Her upbringing in poverty in America is the subject of Wang's breakout memoir Beautiful Country.

== Career ==
After graduating from Swarthmore College with a Bachelor of Arts in English Literature, Wang earned her Juris Doctor (J.D.) from Yale Law School in 2012. She worked as an associate at Kirkland & Ellis and as an appellate litigator within the New York City Law Department before moving to Robins Kaplan, where she was elected to partnership within two years of joining the firm.

Wang declined Robins Kaplan's offer of partnership and currently serves as managing director/partner of Gottlieb & Wang LLP, a law firm focusing on special needs children and civil rights impact litigation. She decided to start writing her memoir, Beautiful Country, in the wake of the 2016 US election of Donald Trump as president of the United States.

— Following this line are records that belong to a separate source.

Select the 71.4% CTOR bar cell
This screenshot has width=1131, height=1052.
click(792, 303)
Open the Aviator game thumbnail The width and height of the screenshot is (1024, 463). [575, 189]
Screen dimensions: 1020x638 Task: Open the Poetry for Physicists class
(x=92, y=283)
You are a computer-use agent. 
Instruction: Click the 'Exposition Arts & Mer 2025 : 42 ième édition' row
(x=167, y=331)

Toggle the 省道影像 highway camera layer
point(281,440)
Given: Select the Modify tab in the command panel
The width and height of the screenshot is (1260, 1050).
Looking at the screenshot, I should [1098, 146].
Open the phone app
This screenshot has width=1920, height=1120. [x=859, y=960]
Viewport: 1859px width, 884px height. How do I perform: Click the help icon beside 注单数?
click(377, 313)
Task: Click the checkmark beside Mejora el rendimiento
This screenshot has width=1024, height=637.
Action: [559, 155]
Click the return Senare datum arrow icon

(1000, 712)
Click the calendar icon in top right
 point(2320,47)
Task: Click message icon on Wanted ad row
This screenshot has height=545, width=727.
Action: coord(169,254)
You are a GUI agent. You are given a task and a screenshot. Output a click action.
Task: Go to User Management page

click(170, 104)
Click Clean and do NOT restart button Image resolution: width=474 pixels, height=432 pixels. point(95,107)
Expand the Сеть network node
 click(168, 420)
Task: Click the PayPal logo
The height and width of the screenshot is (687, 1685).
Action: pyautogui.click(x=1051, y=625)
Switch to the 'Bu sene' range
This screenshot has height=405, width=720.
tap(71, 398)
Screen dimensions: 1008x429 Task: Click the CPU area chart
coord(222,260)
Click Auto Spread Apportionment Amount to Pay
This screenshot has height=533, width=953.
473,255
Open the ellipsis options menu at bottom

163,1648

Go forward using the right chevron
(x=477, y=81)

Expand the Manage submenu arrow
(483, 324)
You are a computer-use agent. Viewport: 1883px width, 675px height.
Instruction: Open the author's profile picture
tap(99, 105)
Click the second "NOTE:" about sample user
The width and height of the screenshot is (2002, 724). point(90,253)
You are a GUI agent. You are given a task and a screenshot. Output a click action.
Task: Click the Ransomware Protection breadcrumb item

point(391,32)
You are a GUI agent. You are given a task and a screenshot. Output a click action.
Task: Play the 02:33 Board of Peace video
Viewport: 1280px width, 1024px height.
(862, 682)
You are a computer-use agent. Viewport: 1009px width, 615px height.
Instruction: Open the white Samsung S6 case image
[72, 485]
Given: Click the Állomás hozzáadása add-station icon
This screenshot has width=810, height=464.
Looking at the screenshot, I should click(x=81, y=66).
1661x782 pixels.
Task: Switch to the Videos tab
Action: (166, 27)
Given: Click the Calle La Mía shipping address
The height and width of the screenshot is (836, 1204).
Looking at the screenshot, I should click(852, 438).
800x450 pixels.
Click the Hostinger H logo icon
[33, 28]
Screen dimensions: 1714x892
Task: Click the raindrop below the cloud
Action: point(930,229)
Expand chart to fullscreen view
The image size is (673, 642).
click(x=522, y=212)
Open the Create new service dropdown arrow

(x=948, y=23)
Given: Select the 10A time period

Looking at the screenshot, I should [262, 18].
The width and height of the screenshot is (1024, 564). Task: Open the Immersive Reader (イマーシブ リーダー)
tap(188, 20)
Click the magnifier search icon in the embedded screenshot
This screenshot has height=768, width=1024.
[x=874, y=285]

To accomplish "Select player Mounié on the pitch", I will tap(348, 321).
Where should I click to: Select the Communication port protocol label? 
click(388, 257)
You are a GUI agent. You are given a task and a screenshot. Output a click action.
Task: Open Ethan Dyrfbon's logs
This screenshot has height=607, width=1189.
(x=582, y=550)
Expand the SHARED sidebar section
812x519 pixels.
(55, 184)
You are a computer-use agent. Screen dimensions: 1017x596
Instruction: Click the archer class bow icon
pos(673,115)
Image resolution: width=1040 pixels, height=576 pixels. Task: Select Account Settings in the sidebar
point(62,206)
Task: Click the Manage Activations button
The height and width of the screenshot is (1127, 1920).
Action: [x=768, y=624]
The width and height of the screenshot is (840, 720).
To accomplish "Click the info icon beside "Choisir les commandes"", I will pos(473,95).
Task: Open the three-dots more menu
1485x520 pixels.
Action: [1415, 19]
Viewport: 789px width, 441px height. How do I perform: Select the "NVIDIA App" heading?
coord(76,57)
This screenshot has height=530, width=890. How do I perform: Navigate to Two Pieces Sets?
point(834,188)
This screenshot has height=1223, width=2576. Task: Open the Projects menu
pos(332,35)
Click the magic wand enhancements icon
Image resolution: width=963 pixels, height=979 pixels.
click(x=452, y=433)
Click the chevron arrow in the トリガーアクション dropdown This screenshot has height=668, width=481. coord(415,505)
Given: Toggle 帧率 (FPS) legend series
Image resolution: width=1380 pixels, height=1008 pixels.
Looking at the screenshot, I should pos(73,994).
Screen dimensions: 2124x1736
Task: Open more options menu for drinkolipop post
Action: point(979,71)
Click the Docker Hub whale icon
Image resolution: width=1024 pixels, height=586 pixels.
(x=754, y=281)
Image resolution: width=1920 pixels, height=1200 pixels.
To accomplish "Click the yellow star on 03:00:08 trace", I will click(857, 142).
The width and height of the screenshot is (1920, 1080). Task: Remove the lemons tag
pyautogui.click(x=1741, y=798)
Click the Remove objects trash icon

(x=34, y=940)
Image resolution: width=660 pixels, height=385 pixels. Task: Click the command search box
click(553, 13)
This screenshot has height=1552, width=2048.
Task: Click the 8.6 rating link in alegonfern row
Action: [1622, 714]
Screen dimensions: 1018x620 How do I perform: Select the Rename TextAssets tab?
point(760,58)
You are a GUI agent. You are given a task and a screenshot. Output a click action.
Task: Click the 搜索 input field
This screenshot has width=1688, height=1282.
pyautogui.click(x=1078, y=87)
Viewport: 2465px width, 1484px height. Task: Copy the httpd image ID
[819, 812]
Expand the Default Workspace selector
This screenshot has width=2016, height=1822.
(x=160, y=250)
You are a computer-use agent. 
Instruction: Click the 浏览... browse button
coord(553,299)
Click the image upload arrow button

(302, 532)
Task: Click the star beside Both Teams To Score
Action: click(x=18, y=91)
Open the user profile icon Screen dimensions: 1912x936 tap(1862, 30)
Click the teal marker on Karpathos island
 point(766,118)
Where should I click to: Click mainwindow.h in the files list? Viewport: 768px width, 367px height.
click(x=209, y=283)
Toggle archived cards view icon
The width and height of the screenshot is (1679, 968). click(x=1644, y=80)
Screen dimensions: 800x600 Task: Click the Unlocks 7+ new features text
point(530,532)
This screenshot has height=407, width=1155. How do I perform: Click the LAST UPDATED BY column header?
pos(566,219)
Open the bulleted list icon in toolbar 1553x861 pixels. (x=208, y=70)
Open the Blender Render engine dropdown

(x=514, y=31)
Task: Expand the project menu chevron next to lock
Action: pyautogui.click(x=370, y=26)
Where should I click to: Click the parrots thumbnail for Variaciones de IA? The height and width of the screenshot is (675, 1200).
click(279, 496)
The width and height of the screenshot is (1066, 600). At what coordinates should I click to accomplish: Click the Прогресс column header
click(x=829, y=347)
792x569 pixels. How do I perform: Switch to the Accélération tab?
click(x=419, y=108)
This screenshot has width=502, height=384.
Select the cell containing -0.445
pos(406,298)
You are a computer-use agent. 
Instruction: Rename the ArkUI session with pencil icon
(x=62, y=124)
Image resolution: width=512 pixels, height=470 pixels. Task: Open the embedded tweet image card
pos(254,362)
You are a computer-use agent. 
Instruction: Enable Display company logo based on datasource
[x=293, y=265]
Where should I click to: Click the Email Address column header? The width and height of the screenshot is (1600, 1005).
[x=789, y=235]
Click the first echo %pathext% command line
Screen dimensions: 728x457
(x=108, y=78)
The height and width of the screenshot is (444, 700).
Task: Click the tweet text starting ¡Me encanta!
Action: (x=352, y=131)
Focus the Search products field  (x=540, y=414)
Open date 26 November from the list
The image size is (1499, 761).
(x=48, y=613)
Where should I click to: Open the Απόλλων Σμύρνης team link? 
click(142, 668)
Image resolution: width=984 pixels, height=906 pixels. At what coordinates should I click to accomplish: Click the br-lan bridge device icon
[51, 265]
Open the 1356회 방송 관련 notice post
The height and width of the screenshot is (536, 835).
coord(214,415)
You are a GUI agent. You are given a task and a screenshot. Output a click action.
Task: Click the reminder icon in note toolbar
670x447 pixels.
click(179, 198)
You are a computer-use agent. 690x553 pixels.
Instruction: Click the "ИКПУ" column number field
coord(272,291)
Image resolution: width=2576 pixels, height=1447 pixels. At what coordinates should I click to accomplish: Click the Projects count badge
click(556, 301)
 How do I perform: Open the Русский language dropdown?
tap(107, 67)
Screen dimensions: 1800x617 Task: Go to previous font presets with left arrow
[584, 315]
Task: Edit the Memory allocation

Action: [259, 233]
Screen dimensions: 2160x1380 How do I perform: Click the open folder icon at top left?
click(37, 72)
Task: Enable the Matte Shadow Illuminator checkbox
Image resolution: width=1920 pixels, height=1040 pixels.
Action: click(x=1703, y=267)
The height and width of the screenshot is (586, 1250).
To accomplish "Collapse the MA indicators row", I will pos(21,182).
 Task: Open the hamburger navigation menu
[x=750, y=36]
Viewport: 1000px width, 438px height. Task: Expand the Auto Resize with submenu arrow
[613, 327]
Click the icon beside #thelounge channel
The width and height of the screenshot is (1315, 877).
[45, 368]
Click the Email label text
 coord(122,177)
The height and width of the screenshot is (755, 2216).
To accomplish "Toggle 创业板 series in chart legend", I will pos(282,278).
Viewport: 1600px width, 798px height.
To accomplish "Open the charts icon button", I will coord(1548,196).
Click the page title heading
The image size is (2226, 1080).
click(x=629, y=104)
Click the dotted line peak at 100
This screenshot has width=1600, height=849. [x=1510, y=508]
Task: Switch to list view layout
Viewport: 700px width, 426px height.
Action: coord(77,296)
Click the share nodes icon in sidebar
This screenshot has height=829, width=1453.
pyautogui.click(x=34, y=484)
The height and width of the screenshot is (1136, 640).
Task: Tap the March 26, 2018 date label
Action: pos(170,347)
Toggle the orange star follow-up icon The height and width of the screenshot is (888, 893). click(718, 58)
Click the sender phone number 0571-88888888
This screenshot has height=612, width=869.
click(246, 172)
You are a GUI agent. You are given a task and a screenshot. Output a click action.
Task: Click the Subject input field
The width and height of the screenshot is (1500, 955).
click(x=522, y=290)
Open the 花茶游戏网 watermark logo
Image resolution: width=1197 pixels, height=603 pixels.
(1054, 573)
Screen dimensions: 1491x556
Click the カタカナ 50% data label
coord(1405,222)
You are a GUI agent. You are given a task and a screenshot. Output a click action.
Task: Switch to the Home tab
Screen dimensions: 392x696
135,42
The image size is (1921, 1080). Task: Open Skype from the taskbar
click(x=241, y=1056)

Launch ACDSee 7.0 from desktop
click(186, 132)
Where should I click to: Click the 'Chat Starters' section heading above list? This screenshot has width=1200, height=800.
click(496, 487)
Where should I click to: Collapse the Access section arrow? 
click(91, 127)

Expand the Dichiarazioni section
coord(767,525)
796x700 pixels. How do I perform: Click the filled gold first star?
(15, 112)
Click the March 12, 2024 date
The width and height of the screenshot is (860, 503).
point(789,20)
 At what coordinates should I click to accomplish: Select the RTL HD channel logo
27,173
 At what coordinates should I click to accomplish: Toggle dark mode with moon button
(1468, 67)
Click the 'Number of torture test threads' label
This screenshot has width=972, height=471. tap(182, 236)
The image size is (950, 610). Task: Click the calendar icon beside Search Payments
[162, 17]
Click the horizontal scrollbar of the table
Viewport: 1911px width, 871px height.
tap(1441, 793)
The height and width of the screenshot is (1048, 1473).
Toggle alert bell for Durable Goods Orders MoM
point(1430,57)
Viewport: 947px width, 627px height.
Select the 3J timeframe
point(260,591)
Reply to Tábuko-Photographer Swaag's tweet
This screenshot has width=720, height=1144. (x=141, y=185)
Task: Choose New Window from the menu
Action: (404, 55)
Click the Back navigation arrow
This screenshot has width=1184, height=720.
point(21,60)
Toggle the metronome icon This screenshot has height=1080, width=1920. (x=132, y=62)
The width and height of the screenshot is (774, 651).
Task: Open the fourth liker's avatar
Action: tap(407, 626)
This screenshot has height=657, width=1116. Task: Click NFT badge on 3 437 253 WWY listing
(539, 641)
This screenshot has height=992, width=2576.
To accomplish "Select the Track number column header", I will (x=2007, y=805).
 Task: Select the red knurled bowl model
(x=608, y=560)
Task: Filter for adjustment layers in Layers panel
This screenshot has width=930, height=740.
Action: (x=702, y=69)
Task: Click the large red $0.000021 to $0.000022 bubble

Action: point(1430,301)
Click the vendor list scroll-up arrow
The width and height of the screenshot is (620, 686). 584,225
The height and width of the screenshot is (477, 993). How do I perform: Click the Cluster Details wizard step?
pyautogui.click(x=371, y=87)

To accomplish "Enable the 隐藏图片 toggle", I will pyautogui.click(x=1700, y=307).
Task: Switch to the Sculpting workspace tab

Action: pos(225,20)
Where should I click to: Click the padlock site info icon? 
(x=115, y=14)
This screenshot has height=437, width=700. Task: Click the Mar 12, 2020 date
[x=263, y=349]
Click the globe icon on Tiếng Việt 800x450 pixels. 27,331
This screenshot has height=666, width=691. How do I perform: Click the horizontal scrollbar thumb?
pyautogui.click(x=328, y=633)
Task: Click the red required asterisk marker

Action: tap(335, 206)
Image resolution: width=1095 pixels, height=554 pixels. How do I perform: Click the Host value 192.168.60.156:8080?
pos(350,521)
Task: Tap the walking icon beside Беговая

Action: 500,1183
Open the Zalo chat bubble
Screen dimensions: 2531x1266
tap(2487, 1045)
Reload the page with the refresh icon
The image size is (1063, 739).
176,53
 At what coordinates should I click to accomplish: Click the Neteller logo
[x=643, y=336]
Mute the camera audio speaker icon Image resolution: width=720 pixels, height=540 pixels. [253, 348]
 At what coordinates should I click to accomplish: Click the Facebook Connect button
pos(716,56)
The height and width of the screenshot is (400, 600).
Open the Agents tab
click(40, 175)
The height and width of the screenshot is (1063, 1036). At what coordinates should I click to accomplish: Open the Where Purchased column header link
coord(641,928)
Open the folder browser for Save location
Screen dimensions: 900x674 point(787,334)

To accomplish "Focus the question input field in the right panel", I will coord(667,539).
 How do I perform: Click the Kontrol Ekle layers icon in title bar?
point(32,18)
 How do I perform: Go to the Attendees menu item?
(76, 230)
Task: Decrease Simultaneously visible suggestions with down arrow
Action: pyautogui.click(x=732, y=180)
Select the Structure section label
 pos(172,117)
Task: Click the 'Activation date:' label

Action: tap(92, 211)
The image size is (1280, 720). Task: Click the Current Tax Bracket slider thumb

She had been a naturalized American citizen for six months by this time.

Wang wrote the book on her phone during her commute to her law offices, finishing a first draft in 2019 and publishing in 2021. She is working on a second book inspired by her experiences as an Asian-American working in corporate law.

== Personal life ==
Wang chose the Anglicised name "Julie" because of Asian-American puppet "Julie Woo" on The Puzzle Place.

Wang converted to Judaism, founding and leading a Jews of Color group at Manhattan Central Synagogue; on the day her debut memoir was released, Wang delivered a lay sermon to the congregation at Rosh Hashanah services. Wang is married, and she gave birth to a daughter in October 2023.